Our results also indicate ArA cases report observing a Mediterranean diet more often than NHW cases. Mediterranean diet was significant in the unadjusted multivariable model but was not a significant risk factor when adjusted for other variables. Diet may be linked with the association between low iodine intake and TC development. Little iodine is available in a Mediterranean diet. Iodine is necessary for the production and regulation of thyroid hormones. When there is an iodine deficiency, certain thyroid hormones are overproduced, such as thyroid stimulating hormone, and sustained over-production can lead to neoplastic transformation [19, 20]. This finding that exposure to Mediterranean diet differs between ArA and NHW, may be related to TC development or simply represent cultural differences between the 2 study groups. Similarly, the observed difference in alcohol exposure may be solely related to cultural differences.

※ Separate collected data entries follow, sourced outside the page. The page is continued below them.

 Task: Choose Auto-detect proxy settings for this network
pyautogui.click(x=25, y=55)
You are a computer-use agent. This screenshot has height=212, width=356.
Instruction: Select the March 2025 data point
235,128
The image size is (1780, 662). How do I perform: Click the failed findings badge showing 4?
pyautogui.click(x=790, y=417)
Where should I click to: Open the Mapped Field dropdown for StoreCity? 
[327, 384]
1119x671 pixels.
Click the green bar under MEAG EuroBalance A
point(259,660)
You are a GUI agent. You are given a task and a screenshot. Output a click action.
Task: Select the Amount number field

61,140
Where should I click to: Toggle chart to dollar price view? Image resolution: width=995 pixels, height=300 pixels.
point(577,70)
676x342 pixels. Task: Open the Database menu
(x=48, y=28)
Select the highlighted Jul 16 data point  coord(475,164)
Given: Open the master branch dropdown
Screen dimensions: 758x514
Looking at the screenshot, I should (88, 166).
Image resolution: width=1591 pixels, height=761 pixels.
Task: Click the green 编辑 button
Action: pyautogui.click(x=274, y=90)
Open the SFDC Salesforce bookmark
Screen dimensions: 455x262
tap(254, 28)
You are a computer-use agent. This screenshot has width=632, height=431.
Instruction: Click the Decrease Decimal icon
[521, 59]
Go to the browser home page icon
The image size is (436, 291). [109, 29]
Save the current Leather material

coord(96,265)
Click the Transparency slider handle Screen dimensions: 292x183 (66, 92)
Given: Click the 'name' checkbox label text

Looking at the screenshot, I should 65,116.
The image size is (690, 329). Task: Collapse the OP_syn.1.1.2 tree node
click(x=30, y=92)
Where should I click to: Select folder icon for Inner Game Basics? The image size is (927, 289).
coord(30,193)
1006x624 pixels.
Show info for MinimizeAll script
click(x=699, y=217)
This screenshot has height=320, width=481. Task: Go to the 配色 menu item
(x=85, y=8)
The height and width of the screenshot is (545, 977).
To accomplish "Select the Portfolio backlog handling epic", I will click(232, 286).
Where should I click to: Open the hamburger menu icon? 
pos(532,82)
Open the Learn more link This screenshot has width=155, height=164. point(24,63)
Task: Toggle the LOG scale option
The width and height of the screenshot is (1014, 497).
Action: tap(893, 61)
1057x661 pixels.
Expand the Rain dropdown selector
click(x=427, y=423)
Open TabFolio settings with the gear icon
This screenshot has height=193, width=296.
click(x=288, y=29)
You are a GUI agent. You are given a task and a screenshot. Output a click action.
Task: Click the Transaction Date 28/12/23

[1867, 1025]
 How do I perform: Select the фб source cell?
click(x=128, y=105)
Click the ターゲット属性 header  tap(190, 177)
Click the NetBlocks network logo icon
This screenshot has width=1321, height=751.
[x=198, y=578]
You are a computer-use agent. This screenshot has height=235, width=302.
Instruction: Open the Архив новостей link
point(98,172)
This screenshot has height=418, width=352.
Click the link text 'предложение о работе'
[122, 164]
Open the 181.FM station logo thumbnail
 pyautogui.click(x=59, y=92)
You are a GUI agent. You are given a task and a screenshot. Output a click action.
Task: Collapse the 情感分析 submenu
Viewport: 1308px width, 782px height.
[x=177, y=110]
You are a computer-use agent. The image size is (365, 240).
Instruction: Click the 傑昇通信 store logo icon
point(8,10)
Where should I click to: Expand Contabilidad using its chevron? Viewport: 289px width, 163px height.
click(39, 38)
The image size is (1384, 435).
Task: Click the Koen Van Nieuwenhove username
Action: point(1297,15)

For ArA women, wearing a hijab is a possible RF for TC. A previous study hypothesized that lack of exposure to sunlight reaching the head causes a vitamin D deficiency, possibly having implications on TC development [21]. A second study opposed the association of dress and vitamin D deficiency [22]. The majority of ArA women (76%) reported wearing a hijab, including at the time of cancer diagnosis.
Saudi Arabia, Kuwait, Oman, and Jordan are the only countries in the Middle East with established cancer registries [23]. These registries, and countries with incidence data in the Persian Gulf area, show that TC incidence is high [23]. A Kuwaiti case–control study found reproductive factors such as age at menarche, pregnancy, menopausal status and age at menopause were not associated with TC [24]. Other studies have shown an increased risk of TC with a family history of benign TD [25]. Our case-case study found that hormone use and personal and family history of TD was greater for NHW than ArA women.
To our knowledge, there are no other studies comparing TC risk factors between the two ethnicities. Although the sample size is small, the women who participated appear to be representative of possible participants, as the age of diagnosis, histology and stage at diagnosis are similar between participants and non-participants. The sample size limits some statistical tests from being completed. For example, there is a significant difference in cigarette exposure between ArA and NHW women; however, the pack years of cigarette exposure cannot be fully statistically examined because only one ArA woman provided pack years.
All interviews were conducted anonymously, leading to little possible interviewer bias. The use of self reported information could result in bias if participants felt obligated to report answers in a certain way. Participant responses that could be verified by the cancer registry, such as age at TC diagnosis, indicated participants accurately reported their information. Participants had the option to refuse questions that made them feel uncomfortable and some participants did refuse to answer questions. Therefore, we believe this demonstrates participants accurately reported their exposures for more sensitive questions.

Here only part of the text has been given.